Lesson 4: Complex Data Types: list / tuple / set / dictionary

Now, let's explore more complex data types, to store multiple values, like arrays in PHP.

There are two most popular types for ordered data, also known as sequences:

  • list - ordered sequences of elements
  • tuple - similar to lists but immutable (elements cannot be modified once defined)

In addition, there are non-ordered types:

  • set - unordered collection of unique elements
  • dict (dictionary) - an unordered collection of key-value pairs

Looks complex? Here they are in a nutshell.

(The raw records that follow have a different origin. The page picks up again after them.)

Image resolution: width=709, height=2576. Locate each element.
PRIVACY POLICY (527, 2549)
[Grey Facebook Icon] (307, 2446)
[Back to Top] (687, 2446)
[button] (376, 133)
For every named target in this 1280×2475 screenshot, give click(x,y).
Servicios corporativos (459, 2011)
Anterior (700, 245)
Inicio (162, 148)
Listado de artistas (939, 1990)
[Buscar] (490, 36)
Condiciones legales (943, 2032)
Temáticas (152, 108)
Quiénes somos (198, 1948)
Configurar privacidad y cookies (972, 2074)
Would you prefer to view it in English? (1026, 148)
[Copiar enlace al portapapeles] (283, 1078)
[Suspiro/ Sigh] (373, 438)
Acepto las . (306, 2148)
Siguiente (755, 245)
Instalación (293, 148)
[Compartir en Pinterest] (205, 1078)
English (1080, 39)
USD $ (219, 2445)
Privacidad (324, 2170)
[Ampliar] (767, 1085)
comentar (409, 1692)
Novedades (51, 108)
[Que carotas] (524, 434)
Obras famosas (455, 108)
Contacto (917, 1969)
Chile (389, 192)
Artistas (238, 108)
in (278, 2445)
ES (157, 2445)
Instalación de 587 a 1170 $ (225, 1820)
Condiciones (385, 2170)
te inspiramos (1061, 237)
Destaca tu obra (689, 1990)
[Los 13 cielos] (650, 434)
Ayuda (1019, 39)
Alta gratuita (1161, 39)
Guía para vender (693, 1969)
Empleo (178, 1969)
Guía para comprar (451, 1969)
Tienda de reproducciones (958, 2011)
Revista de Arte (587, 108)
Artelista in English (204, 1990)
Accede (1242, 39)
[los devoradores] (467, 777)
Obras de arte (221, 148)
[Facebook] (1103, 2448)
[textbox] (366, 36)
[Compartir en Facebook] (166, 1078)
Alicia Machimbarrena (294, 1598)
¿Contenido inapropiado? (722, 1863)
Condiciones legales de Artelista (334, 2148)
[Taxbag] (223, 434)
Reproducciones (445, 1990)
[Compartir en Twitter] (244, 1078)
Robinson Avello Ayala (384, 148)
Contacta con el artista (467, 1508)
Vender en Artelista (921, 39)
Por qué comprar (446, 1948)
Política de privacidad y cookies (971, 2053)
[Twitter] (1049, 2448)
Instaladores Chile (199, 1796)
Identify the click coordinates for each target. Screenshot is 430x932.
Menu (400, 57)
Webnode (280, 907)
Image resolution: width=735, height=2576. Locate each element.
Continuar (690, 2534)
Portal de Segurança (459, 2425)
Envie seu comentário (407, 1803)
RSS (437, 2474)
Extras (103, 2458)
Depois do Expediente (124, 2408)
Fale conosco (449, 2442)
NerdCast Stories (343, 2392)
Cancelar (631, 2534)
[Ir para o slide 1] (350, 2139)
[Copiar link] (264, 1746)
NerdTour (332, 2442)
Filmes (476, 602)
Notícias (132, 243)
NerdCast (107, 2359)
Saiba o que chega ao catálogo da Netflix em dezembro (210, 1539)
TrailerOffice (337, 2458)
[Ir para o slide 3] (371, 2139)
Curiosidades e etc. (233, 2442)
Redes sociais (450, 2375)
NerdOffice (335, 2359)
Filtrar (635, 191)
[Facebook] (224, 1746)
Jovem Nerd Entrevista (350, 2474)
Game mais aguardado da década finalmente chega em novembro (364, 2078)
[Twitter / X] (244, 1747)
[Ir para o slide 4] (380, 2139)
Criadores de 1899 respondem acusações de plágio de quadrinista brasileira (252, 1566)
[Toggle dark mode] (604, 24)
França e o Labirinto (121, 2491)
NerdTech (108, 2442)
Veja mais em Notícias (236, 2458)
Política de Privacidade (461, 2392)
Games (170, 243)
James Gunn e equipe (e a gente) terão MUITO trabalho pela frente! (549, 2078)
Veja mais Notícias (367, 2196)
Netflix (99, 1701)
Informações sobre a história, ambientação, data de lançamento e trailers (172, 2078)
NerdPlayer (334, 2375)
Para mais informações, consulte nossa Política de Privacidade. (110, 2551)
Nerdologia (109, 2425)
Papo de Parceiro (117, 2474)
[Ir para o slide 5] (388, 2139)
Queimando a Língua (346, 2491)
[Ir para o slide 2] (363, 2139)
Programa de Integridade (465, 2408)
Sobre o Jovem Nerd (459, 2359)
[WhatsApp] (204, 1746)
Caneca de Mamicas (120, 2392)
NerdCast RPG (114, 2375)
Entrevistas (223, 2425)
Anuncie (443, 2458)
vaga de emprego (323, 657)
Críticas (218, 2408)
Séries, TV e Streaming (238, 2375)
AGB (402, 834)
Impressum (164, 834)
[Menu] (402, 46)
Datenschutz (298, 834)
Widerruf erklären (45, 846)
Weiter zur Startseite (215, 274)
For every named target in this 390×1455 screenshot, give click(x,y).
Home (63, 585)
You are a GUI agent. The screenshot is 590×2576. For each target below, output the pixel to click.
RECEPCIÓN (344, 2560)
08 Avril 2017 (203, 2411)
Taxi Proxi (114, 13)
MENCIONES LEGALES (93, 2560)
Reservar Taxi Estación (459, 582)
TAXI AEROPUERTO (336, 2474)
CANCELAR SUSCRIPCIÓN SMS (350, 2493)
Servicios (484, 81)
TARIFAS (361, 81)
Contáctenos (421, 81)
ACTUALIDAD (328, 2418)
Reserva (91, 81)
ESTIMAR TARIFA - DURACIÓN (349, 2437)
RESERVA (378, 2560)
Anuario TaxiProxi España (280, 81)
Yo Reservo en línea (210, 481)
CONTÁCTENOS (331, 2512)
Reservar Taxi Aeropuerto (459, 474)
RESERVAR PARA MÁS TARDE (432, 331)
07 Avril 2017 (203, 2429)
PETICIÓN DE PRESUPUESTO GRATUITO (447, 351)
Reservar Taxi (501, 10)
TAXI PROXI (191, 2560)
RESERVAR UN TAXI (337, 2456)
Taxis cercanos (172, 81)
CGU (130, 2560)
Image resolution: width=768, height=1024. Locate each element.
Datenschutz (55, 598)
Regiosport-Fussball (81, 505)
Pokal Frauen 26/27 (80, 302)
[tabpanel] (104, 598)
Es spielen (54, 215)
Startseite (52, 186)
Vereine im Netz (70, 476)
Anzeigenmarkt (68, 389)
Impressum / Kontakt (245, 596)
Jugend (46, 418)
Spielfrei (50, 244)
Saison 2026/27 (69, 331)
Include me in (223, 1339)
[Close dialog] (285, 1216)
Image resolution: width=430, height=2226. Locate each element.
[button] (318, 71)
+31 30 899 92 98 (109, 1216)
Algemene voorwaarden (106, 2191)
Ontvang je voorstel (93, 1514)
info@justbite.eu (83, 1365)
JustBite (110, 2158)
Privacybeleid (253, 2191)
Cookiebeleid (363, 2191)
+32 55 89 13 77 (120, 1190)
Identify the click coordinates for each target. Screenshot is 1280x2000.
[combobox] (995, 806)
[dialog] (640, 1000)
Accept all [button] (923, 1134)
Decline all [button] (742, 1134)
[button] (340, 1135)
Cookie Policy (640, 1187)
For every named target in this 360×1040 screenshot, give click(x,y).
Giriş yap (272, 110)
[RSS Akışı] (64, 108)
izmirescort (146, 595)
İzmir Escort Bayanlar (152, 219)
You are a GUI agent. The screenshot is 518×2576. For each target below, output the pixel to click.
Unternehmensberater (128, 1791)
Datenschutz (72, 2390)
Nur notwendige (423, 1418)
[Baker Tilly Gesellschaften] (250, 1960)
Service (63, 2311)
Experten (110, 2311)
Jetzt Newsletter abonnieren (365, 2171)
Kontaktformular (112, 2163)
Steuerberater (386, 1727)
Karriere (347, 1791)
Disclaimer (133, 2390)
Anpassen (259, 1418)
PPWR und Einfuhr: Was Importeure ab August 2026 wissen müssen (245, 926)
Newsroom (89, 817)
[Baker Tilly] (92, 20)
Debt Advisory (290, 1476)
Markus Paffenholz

1names_list = ['John', 'James', 'Mandy'] # Python list, same as array in PHP
2print(names_list[1]) # Result: 'James'
3names_list[0] = 'Jon' # You can assign new values
4 
5# --------------------
6 
7names_tuple = ('John', 'James', 'Mandy') # Tuple: same as list, but you can't modify values
8print(names_tuple[1]) # Result: 'James'
9names_tuple[0] = 'Jon' # You CANNOT assign new values, you will get an error
10 
11# --------------------
12 
13names_set = {'John', 'James', 'Mandy'} # Set: without keys or order
14print(names_set[0]) # You can't do that, you will get an error
15 
16# --------------------
17 
18names_dict = { # Need sets with KEYS?
19 'CEO': 'John', # Dictionary: same as key-value array in PHP
20 'CTO': 'James',
21 'Lead Developer': 'Mandy'
22}
23print(names_dict['CEO']) # Result: 'John'

Of course, it's a bit hard to grasp all of those types at once, but it comes with real practice, later, example by example.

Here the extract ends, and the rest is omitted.